Wednesday, November 23, 2022

Finishing things (11.23.22)

Not random thinking, but not formal thinking, either. This morning I finished reading Lydia Davis's Essays One, a volume of 30+ pieces of writing over 40 years, gathered into a single volume. Fell asleep last night with barely 15 pages left to read; fell asleep with the pleasurable anticipation that I'd finish reading this 500 page book in the morning. And so I have.

Coming through. It's how I feel when finishing any book or project or piece of writing. The feeling of having come through something, a task, a commitment, a construction in writing or reading. (For reading is or can by just as constructed as writing; you build your way through a novel or, in this case, a book of essays.)

Always, no matter what I am reading, I experience endings nostalgically, with a "looking back" over what I've just read (however long that reading took to come through) as I approach the last paragraph or line. There's nothing unique in that experience, of course. Looking back, summing up, is what endings are all about, and any writer worth her salt sees to it that the story or the poem or the play/act/scene comes to a satisfying end, meaning, a summation, a place where we can review what we've just experienced.

My mind resists the completion when I read a poem or a story. My eye slows across and down the page to "take in" every subject and predicate, phrase and clause, word, comma, semicolon, period. As I approach the end of a reading, everything about it becomes expensive: word, phrase, sentence.

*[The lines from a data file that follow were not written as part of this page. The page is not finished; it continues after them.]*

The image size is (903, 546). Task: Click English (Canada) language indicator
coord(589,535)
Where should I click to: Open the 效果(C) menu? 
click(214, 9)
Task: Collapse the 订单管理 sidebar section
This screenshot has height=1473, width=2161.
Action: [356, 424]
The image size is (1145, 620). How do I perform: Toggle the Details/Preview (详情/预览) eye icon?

Finishing a piece of reading, a whole piece, and closing the book, I experience a sense of forever, forever-ness. I mean, I shall never read this text for the first time again. When the book goes back onto the shelf from which it came, there is a finality to it, the book and its stories. Thus the nostalgia, and even some melancholy of finishing things.

Finishing a book, a poem, as a kind of death, a separation. 

But a read poem is never finished. I will read the poem again and discover something else, additional. Another poem, maybe, for the poem will be different then. I will be different. Knowing this, as I finish reading a poem through for the first time, I know that I will never have that experience again with this poem.

And that is something I have to give up, that newness. Thus the nostalgia, the melancholy.